6) “After about a year or so of playing completely free,” he says, “the music started to sound the same every night. And then it was no longer free. That’s when we had to start making another revolution.” In retrospect, he categorizes the work after ‘hermetic free’ into two sequential types: ‘post-free’- which began to put fences up in the music, to “groom” the total improvisation- and eventually ‘poly-free.’ “The C major scale came right back. I thought I’d never see it again. But when it came back it was wide open with possibilities. We started adding melodies, written things, modes, rhythms. Sometimes it was free, and sometimes it was free not to be free.”

-Steve Lacy: Conversations (Durham and London: Duke University Press, 2006), edited by Jason
Weiss, pg. 189.

7) “It is many years now since painting freed itself from the constraints of pure representation and description and from academic rules.

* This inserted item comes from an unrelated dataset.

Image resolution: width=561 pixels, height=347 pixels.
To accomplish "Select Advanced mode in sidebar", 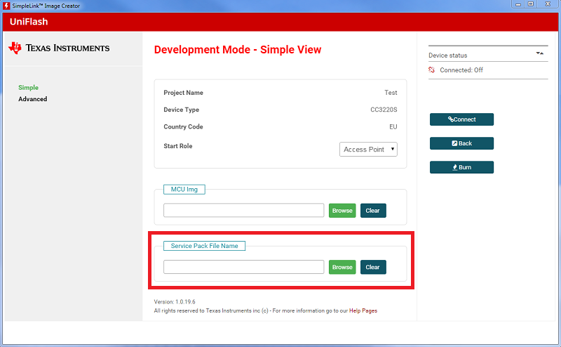I will (x=33, y=99).
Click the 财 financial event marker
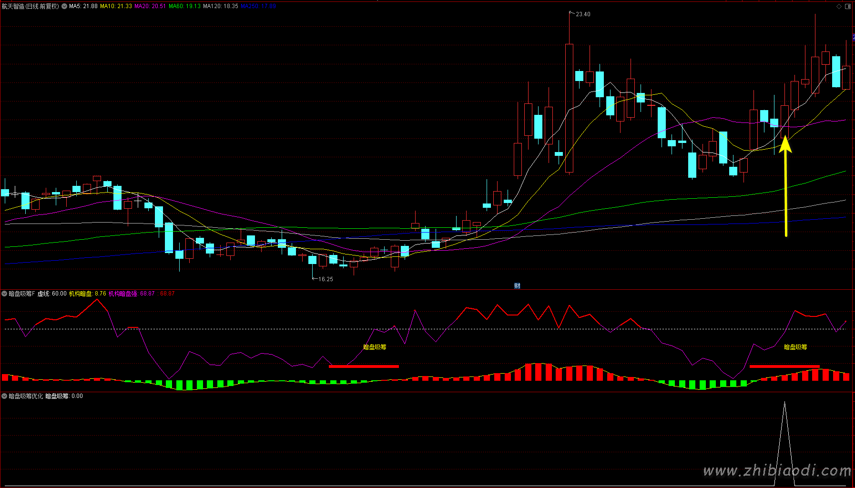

Painters responded to the world- the completely different world- in which they found themselves, while music was still fitting itself into arbitrary patterns called forms, and following obsolete rules.”

-Edgard Varèse, from The New York Schools of Music and Visual Arts (New York/London: Routledge, 2002), edited by Steven Johnson, pg. 2.

8) “But Kline’s greatest efforts were always engaged in pictorial problems, rather than the pursuit of perfection. He was not at all interested in pursuing a style toward the dead-end of expertise. When problems did not exist, he created them.”

-Art Chronicles 1954-1966 (New York: George Braziller, 1990), by Frank O’Hara, pg. 46.

9) “For a while I came under the spell of John Cage and, whilst there’s undoubtedly something refreshing about ‘allowing sounds to be themselves,’ it soon became clear that for improvisation to make sense, sounds must be put to work.”

-John Butcher, from his liner notes to, “Fixations (14)- solo saxophone improvisations 1997-2000,” (Emanem 4045, 2001).

10) “For any music’s future, you don’t go to the devices, you don’t go to the procedures, you go to the attitude. And you do not find your own attitude; that’s what you inherit. I’m not my own man. I’m a compilation of all the important people in my life. I once had a seven-hour conversation with Boulez; unknown to him, it affected my life. I admire his attitude. Varese’s attitude. Wolpe’s attitude. Cage’s attitude. I spent one afternoon with Beckett; it will be with me forever. Not his work; not his commitment; not his marvelous face, but his attitude.”

-Morton Feldman Says: Selected Interviews And Lectures 1964-1987 (London: Hyphen Press), edited by Chris Villars, pg. 94.

11) “Being correct is never the point.”

-Robert Rauschenberg, from “Robert Rauschenberg, Prolific American Artist,” by Michael Kimmelman, International Herald Tribune, Wednesday, May 14, 2008, pg. 4.

12) “Do you know what Picasso said when asked why he left Cubism? ‘Because,’ he answered, ‘I wanted to be a painter. I didn’t want to be a Cubist.'”

-Morton Feldman Says: Selected Interviews And Lectures 1964-1987 (London: Hyphen Press), edited by Chris Villars, pg. 121.